Pedro Vaz Santos considera que a quarentena “reforça o sentimento de solidão tão presente em muito dos mais velhos, sobretudo para os que estão isolados em respostas residenciais ou os que estando em casa, por motivos de segurança, não poderão receber visitas”. Não é o caso de Joaquim e da esposa, que se sentem muito acompanhados, ainda que à distância. “Os nossos filhos e netos são maravilhosos, estão sempre preocupados com a nossa medicação e se precisamos de alguma coisa.”

Originalidade precisa-se

Não existem receitas a prescrever no que toca a lidar com as emoções destes dias. O psicólogo da clínica PIN defende que devemos respeitar quem não quer festejar o seu aniversário neste período. “A saudade e a frustração, quando muito intensas, podem diminuir o processo criativo e a vontade de celebrar, pois o contexto é muito diferente do possivelmente imaginado.”

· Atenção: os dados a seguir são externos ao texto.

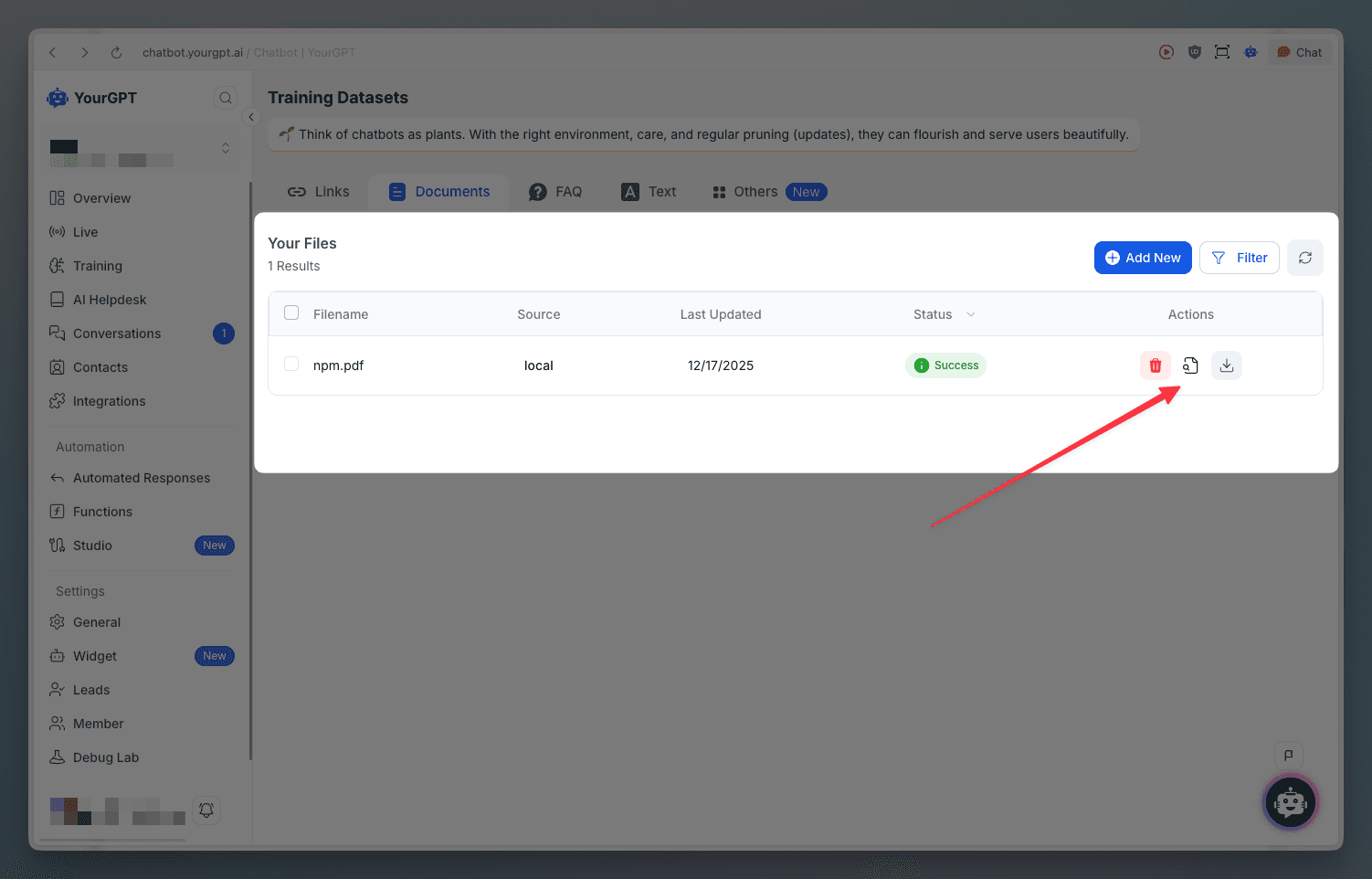Delete the npm.pdf file
The image size is (1372, 879).
1156,365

No caso das crianças, pode ser particularmente exigente compreender sentimentos contraditórios, como por exemplo, “a alegria do aniversário com a tristeza da situação. É importante que os adultos tentem explicar as contradições emocionais, de forma clara, às crianças”. É precisamente isto que Filipa e João têm tentado fazer. “A distância acaba por ser encarada como uma obrigação, mas, dadas as condições atuais, é necessária. Não deixando de existir saudade, tentamos não passar a ansiedade e frustração, inerentes ao confinamento, ao nosso filho”, resume a mãe.

Criatividade é a palavra de ordem e as famílias “podem idealizar e realizar um conjunto infinito de surpresas em casa”, aponta Pedro Vaz Santos. Em estado de calamidade, espera-se uma maior folga mas é imperativo respeitar as novas regras de convívio social. Por enquanto, os aniversários podem comemorar-se a partir da varanda, através de um ecrã de computador ou de smartphone. E apesar dos encontros presenciais serem sempre melhores, enquanto tal não for possível, “familiarize-se com as funcionalidades de segurança e privacidade das aplicações, mantendo-as sempre atualizadas”, recomenda Tito de Morais.